» Task prompt:
Rewrite the stretch of records from the line containing "This screenshot has" through the line containing "click(x=298, y=81)", replacing "filter funnel icon" with "search icon" and leaving everything else unchanged. Give only those lines.

» Working data:
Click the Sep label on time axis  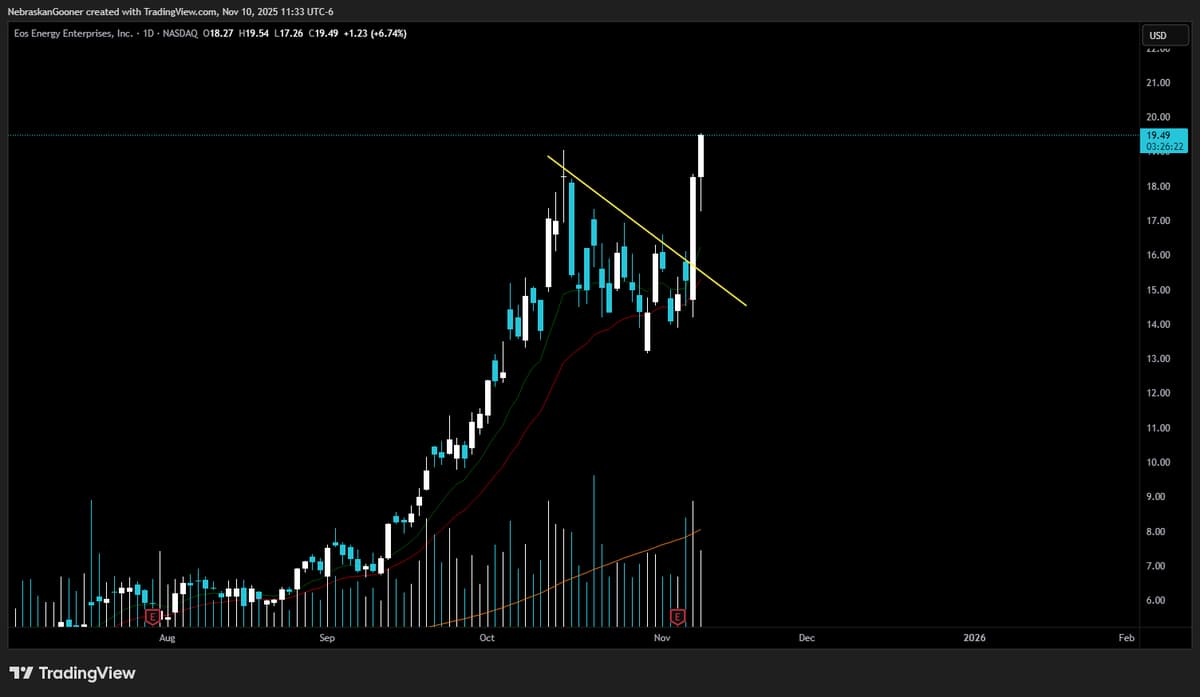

--

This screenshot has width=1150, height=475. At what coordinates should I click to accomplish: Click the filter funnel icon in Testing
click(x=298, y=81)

==

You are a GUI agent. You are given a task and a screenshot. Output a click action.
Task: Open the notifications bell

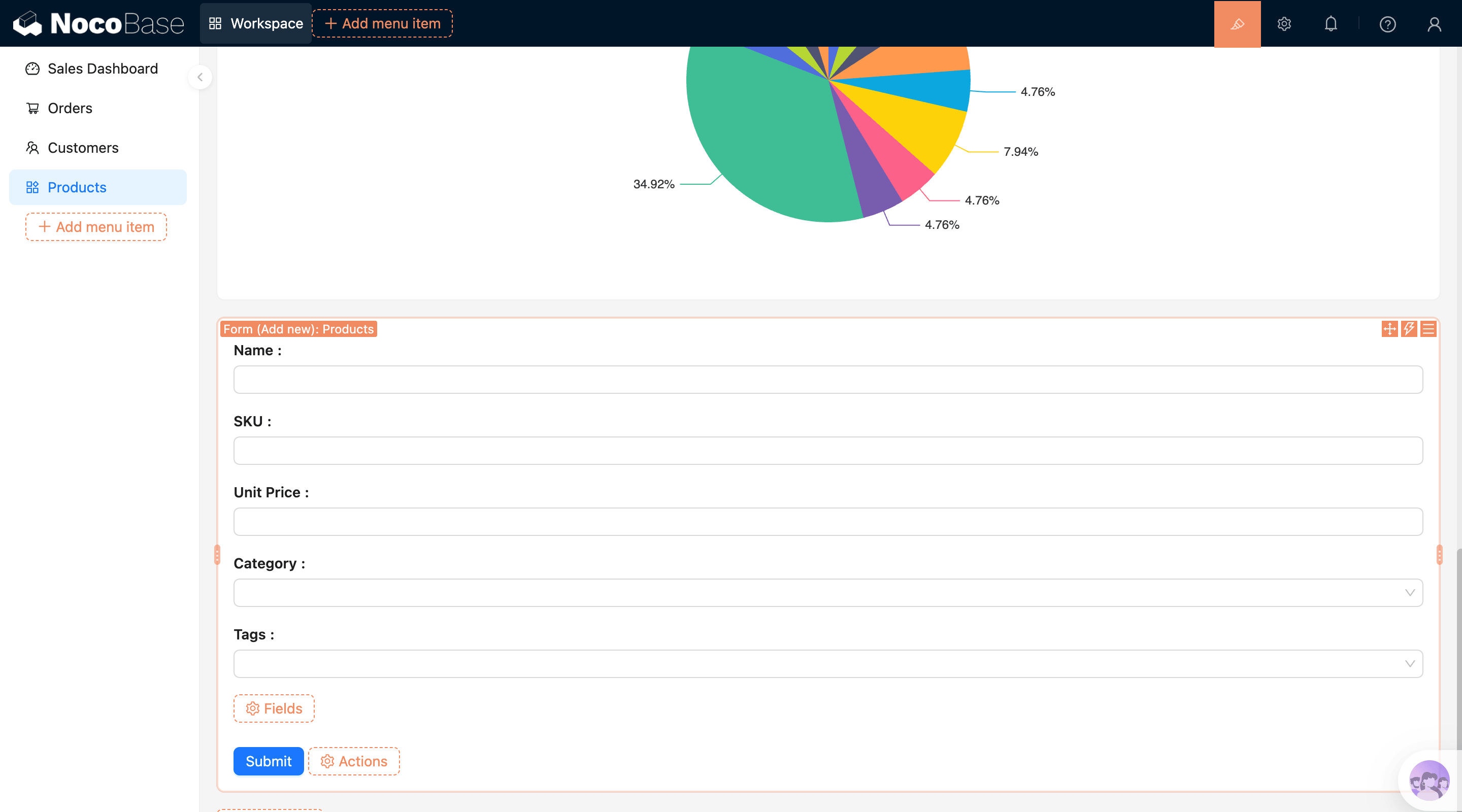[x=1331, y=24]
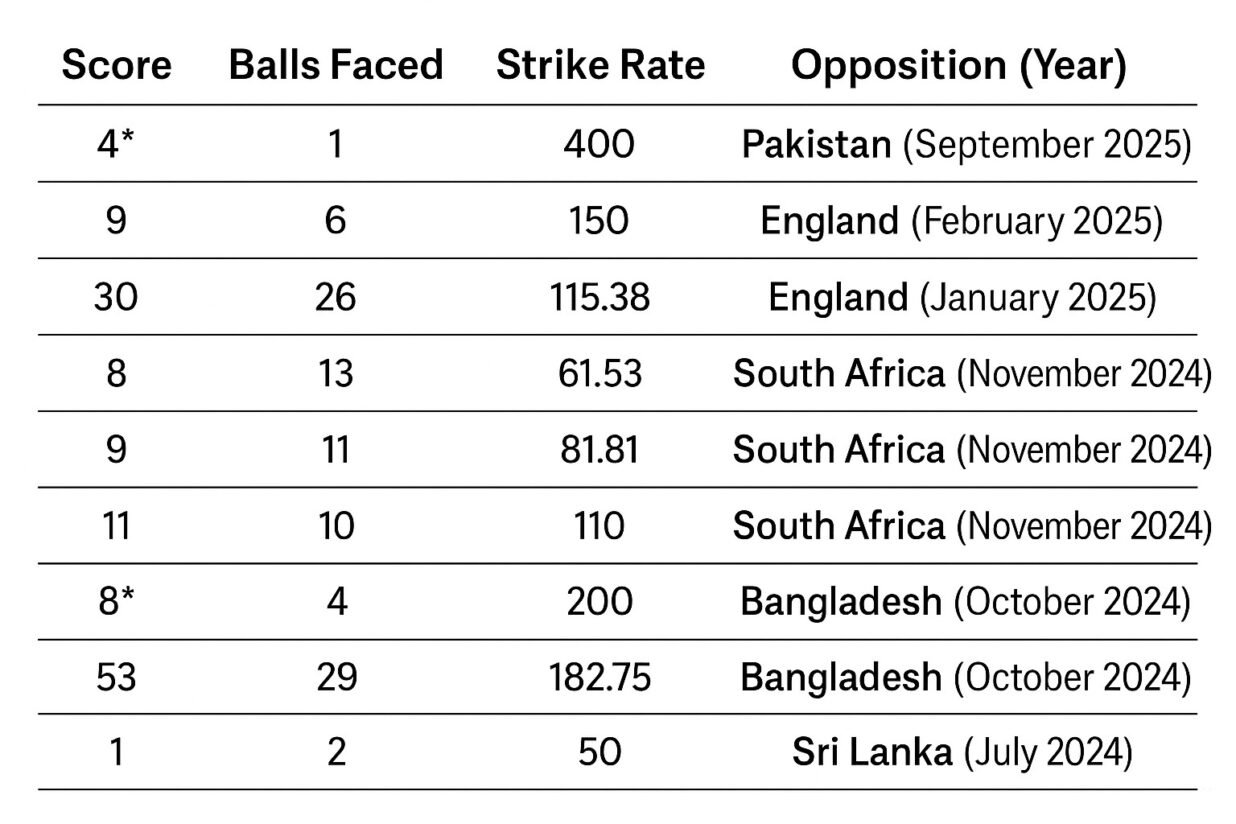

» Answer below:
This screenshot has width=1150, height=475. At what coordinates should I click to accomplish: Click the search icon in Testing
click(x=298, y=81)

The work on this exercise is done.